• _Aim of the exercise_: Please copy the listing below line for line, leaving out the pictures.

• _Excerpt from a data file_:
# # # # #

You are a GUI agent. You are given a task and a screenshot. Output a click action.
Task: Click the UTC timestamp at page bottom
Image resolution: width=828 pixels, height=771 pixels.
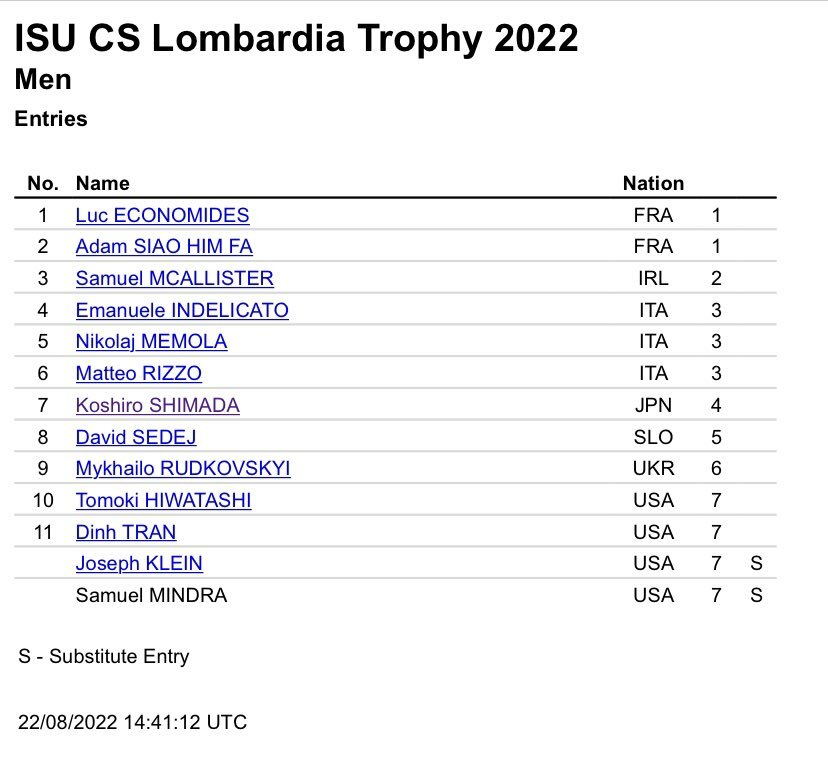click(132, 722)
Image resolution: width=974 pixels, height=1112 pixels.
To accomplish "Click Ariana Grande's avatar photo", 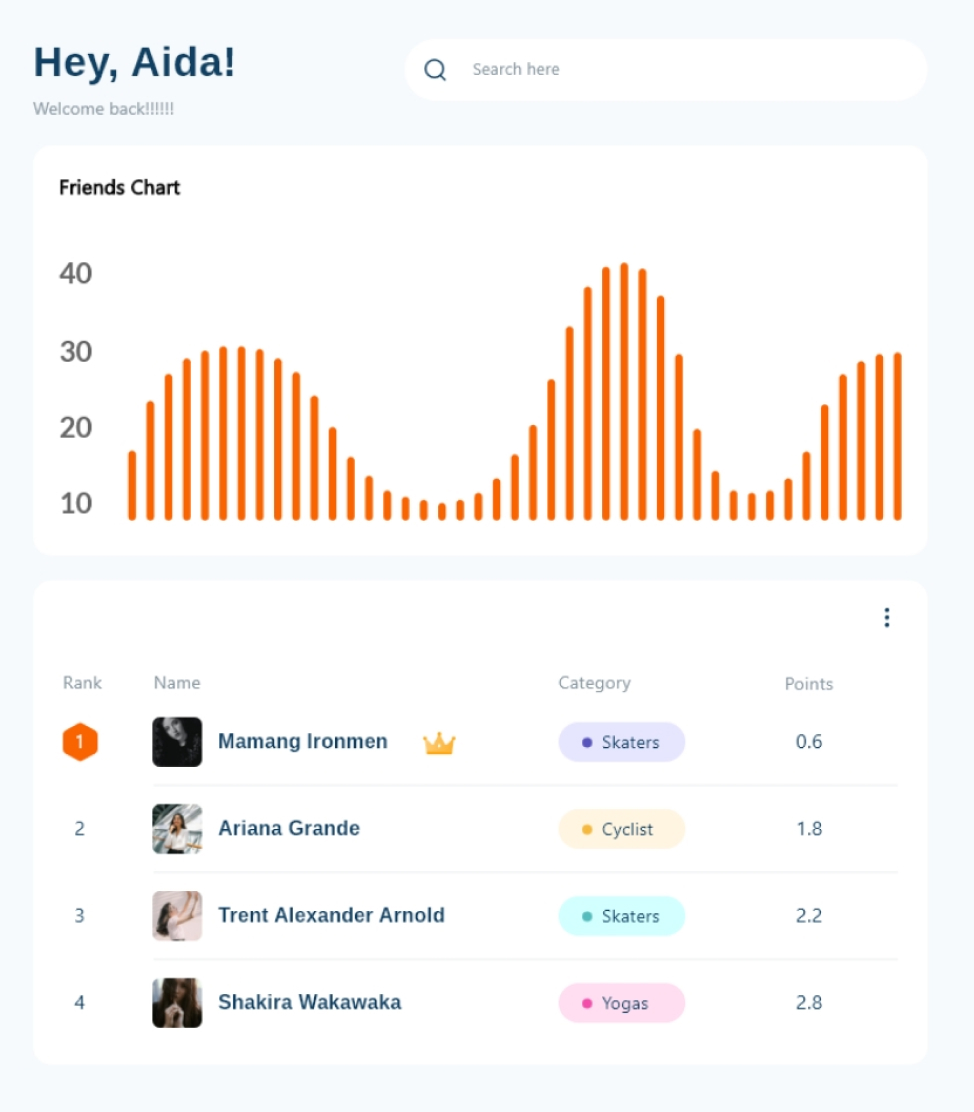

# # # # #

• _Solution_:
You are a GUI agent. You are given a task and a screenshot. Output a click action.
Task: Click the UTC timestamp at page bottom
Image resolution: width=828 pixels, height=771 pixels.
click(132, 722)
Image resolution: width=974 pixels, height=1112 pixels.
To accomplish "Click Ariana Grande's avatar photo", 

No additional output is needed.